### Problem to work on
Repeat every row below exactly, leaving the picture out of your answer.
────────────────
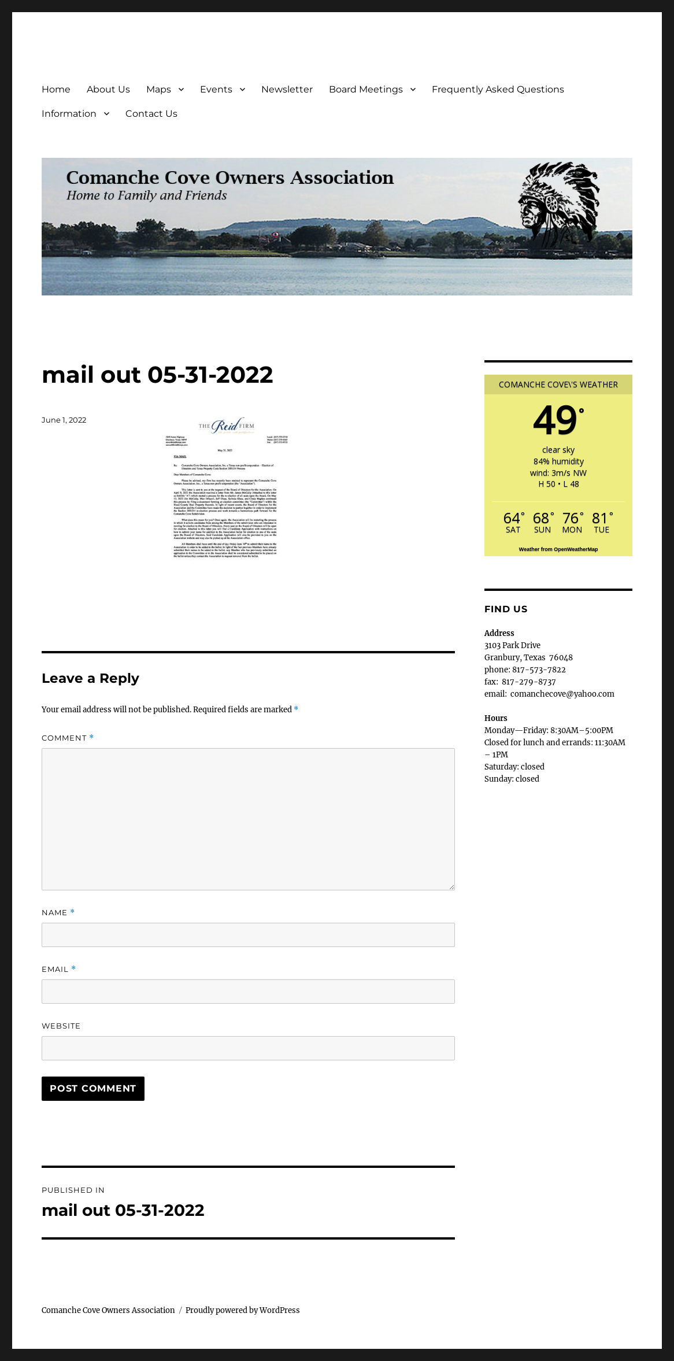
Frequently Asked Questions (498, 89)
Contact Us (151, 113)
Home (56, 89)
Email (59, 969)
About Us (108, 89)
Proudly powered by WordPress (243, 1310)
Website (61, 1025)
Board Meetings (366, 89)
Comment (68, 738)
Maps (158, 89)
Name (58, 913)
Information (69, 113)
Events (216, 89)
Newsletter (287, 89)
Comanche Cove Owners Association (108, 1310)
────────────────
### Correct answer
Frequently Asked Questions (498, 89)
Contact Us (151, 113)
Home (56, 89)
Email (59, 969)
About Us (108, 89)
Proudly powered by WordPress (243, 1310)
Website (61, 1025)
Board Meetings (366, 89)
Comment (68, 738)
Maps (158, 89)
Name (58, 913)
Information (69, 113)
Events (216, 89)
Newsletter (287, 89)
Comanche Cove Owners Association (108, 1310)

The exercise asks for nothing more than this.